**What you have to do:**
These entries are to be set down again exactly.

**Given records:**
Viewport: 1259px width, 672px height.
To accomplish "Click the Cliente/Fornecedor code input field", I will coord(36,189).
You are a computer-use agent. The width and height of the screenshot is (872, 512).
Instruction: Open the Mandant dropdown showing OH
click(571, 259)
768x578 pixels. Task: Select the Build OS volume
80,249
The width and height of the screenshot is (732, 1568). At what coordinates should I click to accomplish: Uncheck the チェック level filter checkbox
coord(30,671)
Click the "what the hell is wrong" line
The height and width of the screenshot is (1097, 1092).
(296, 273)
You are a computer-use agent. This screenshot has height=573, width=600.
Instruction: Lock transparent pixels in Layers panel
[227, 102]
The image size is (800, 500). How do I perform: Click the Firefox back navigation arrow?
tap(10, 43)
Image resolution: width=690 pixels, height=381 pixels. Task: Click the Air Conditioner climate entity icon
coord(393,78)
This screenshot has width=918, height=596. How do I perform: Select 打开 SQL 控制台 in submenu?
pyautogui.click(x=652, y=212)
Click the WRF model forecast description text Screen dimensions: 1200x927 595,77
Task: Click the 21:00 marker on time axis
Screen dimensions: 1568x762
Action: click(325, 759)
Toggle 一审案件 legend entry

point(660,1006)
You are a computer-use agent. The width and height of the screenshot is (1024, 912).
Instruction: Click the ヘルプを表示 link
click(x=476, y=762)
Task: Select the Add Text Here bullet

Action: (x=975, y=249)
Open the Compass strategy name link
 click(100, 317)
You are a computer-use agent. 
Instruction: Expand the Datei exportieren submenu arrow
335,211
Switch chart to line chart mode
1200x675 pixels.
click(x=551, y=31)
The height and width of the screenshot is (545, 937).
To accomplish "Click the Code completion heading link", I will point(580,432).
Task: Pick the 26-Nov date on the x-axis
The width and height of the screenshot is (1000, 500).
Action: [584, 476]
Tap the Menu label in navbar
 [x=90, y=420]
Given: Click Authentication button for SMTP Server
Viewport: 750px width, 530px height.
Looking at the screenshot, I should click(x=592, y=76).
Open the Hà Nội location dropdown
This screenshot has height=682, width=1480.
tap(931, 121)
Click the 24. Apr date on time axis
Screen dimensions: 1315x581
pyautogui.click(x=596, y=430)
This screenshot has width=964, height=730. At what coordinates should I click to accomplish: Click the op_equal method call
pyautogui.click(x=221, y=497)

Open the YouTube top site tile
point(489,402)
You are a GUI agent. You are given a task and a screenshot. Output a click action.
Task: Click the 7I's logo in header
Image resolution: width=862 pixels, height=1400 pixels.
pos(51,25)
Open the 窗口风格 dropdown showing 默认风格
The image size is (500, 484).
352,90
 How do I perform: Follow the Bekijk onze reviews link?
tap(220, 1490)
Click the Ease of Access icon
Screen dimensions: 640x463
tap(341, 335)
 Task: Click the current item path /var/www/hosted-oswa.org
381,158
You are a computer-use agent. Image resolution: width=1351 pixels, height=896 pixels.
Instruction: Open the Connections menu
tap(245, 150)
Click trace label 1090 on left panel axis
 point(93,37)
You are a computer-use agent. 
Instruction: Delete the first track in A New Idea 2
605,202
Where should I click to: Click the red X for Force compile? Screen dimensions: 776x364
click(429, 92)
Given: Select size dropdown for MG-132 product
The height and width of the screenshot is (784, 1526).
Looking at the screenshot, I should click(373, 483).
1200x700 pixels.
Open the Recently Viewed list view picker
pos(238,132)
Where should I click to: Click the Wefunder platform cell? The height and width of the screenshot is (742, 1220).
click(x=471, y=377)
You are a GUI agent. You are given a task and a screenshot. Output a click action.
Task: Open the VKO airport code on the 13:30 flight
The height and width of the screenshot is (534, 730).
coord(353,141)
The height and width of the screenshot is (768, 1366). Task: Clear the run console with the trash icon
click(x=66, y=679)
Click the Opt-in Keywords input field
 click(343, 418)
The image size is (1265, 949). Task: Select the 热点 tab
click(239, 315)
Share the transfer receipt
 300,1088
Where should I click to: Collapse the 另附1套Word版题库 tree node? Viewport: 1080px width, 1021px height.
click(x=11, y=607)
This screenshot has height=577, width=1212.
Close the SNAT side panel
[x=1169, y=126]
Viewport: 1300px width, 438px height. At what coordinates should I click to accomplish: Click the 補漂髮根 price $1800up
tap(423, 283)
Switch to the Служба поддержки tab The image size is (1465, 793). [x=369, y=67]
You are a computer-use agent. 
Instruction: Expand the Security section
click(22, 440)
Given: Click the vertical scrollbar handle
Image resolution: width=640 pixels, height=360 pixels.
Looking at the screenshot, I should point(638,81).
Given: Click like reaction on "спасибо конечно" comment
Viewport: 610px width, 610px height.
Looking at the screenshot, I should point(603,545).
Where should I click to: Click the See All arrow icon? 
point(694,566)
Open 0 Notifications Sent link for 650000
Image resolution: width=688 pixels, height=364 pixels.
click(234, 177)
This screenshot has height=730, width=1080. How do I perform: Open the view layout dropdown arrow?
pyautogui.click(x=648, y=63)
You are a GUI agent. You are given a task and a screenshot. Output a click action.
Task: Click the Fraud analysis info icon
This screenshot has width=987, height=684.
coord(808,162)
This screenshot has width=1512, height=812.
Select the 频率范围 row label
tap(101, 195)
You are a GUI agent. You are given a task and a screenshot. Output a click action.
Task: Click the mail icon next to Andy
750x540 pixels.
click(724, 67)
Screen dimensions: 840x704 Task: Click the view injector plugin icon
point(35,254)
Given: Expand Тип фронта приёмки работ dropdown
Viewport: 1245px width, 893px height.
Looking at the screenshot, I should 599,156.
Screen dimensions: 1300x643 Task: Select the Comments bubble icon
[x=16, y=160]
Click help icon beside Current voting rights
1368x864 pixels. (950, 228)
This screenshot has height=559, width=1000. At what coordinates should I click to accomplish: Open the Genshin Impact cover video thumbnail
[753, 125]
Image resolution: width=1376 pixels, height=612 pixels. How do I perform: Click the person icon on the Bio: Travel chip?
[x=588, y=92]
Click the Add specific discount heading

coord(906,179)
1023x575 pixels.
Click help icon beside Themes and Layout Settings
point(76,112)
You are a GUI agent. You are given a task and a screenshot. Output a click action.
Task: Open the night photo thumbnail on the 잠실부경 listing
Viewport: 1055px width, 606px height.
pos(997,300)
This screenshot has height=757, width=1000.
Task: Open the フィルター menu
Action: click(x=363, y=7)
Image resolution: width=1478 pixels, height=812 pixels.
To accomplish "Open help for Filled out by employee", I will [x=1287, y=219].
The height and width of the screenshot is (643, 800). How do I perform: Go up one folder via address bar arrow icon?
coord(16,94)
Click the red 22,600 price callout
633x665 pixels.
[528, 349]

**Result below:**
Viewport: 1259px width, 672px height.
To accomplish "Click the Cliente/Fornecedor code input field", I will coord(36,189).
You are a computer-use agent. The width and height of the screenshot is (872, 512).
Instruction: Open the Mandant dropdown showing OH
click(571, 259)
768x578 pixels. Task: Select the Build OS volume
80,249
The width and height of the screenshot is (732, 1568). At what coordinates should I click to accomplish: Uncheck the チェック level filter checkbox
coord(30,671)
Click the "what the hell is wrong" line
The height and width of the screenshot is (1097, 1092).
(296, 273)
You are a computer-use agent. This screenshot has height=573, width=600.
Instruction: Lock transparent pixels in Layers panel
[227, 102]
The image size is (800, 500). How do I perform: Click the Firefox back navigation arrow?
tap(10, 43)
Image resolution: width=690 pixels, height=381 pixels. Task: Click the Air Conditioner climate entity icon
coord(393,78)
This screenshot has width=918, height=596. How do I perform: Select 打开 SQL 控制台 in submenu?
pyautogui.click(x=652, y=212)
Click the WRF model forecast description text Screen dimensions: 1200x927 595,77
Task: Click the 21:00 marker on time axis
Screen dimensions: 1568x762
Action: click(325, 759)
Toggle 一审案件 legend entry

point(660,1006)
You are a computer-use agent. The width and height of the screenshot is (1024, 912).
Instruction: Click the ヘルプを表示 link
click(x=476, y=762)
Task: Select the Add Text Here bullet

Action: (x=975, y=249)
Open the Compass strategy name link
 click(100, 317)
You are a computer-use agent. 
Instruction: Expand the Datei exportieren submenu arrow
335,211
Switch chart to line chart mode
1200x675 pixels.
click(x=551, y=31)
The height and width of the screenshot is (545, 937).
To accomplish "Click the Code completion heading link", I will point(580,432).
Task: Pick the 26-Nov date on the x-axis
The width and height of the screenshot is (1000, 500).
Action: [584, 476]
Tap the Menu label in navbar
 [x=90, y=420]
Given: Click Authentication button for SMTP Server
Viewport: 750px width, 530px height.
Looking at the screenshot, I should click(x=592, y=76).
Open the Hà Nội location dropdown
This screenshot has height=682, width=1480.
tap(931, 121)
Click the 24. Apr date on time axis
Screen dimensions: 1315x581
pyautogui.click(x=596, y=430)
This screenshot has width=964, height=730. At what coordinates should I click to accomplish: Click the op_equal method call
pyautogui.click(x=221, y=497)

Open the YouTube top site tile
point(489,402)
You are a GUI agent. You are given a task and a screenshot. Output a click action.
Task: Click the 7I's logo in header
Image resolution: width=862 pixels, height=1400 pixels.
pos(51,25)
Open the 窗口风格 dropdown showing 默认风格
The image size is (500, 484).
352,90
 How do I perform: Follow the Bekijk onze reviews link?
tap(220, 1490)
Click the Ease of Access icon
Screen dimensions: 640x463
tap(341, 335)
 Task: Click the current item path /var/www/hosted-oswa.org
381,158
You are a computer-use agent. Image resolution: width=1351 pixels, height=896 pixels.
Instruction: Open the Connections menu
tap(245, 150)
Click trace label 1090 on left panel axis
 point(93,37)
You are a computer-use agent. 
Instruction: Delete the first track in A New Idea 2
605,202
Where should I click to: Click the red X for Force compile? Screen dimensions: 776x364
click(429, 92)
Given: Select size dropdown for MG-132 product
The height and width of the screenshot is (784, 1526).
Looking at the screenshot, I should click(373, 483).
1200x700 pixels.
Open the Recently Viewed list view picker
pos(238,132)
Where should I click to: Click the Wefunder platform cell? The height and width of the screenshot is (742, 1220).
click(x=471, y=377)
You are a GUI agent. You are given a task and a screenshot. Output a click action.
Task: Open the VKO airport code on the 13:30 flight
The height and width of the screenshot is (534, 730).
coord(353,141)
The height and width of the screenshot is (768, 1366). Task: Clear the run console with the trash icon
click(x=66, y=679)
Click the Opt-in Keywords input field
 click(343, 418)
The image size is (1265, 949). Task: Select the 热点 tab
click(239, 315)
Share the transfer receipt
 300,1088
Where should I click to: Collapse the 另附1套Word版题库 tree node? Viewport: 1080px width, 1021px height.
click(x=11, y=607)
This screenshot has height=577, width=1212.
Close the SNAT side panel
[x=1169, y=126]
Viewport: 1300px width, 438px height. At what coordinates should I click to accomplish: Click the 補漂髮根 price $1800up
tap(423, 283)
Switch to the Служба поддержки tab The image size is (1465, 793). [x=369, y=67]
You are a computer-use agent. 
Instruction: Expand the Security section
click(22, 440)
Given: Click the vertical scrollbar handle
Image resolution: width=640 pixels, height=360 pixels.
Looking at the screenshot, I should point(638,81).
Given: Click like reaction on "спасибо конечно" comment
Viewport: 610px width, 610px height.
Looking at the screenshot, I should point(603,545).
Where should I click to: Click the See All arrow icon? 
point(694,566)
Open 0 Notifications Sent link for 650000
Image resolution: width=688 pixels, height=364 pixels.
click(234, 177)
This screenshot has height=730, width=1080. How do I perform: Open the view layout dropdown arrow?
pyautogui.click(x=648, y=63)
You are a GUI agent. You are given a task and a screenshot. Output a click action.
Task: Click the Fraud analysis info icon
This screenshot has width=987, height=684.
coord(808,162)
This screenshot has width=1512, height=812.
Select the 频率范围 row label
tap(101, 195)
You are a GUI agent. You are given a task and a screenshot. Output a click action.
Task: Click the mail icon next to Andy
750x540 pixels.
click(724, 67)
Screen dimensions: 840x704 Task: Click the view injector plugin icon
point(35,254)
Given: Expand Тип фронта приёмки работ dropdown
Viewport: 1245px width, 893px height.
Looking at the screenshot, I should 599,156.
Screen dimensions: 1300x643 Task: Select the Comments bubble icon
[x=16, y=160]
Click help icon beside Current voting rights
1368x864 pixels. (950, 228)
This screenshot has height=559, width=1000. At what coordinates should I click to accomplish: Open the Genshin Impact cover video thumbnail
[753, 125]
Image resolution: width=1376 pixels, height=612 pixels. How do I perform: Click the person icon on the Bio: Travel chip?
[x=588, y=92]
Click the Add specific discount heading

coord(906,179)
1023x575 pixels.
Click help icon beside Themes and Layout Settings
point(76,112)
You are a GUI agent. You are given a task and a screenshot. Output a click action.
Task: Open the night photo thumbnail on the 잠실부경 listing
Viewport: 1055px width, 606px height.
pos(997,300)
This screenshot has height=757, width=1000.
Task: Open the フィルター menu
Action: click(x=363, y=7)
Image resolution: width=1478 pixels, height=812 pixels.
To accomplish "Open help for Filled out by employee", I will [x=1287, y=219].
The height and width of the screenshot is (643, 800). How do I perform: Go up one folder via address bar arrow icon?
coord(16,94)
Click the red 22,600 price callout
633x665 pixels.
[528, 349]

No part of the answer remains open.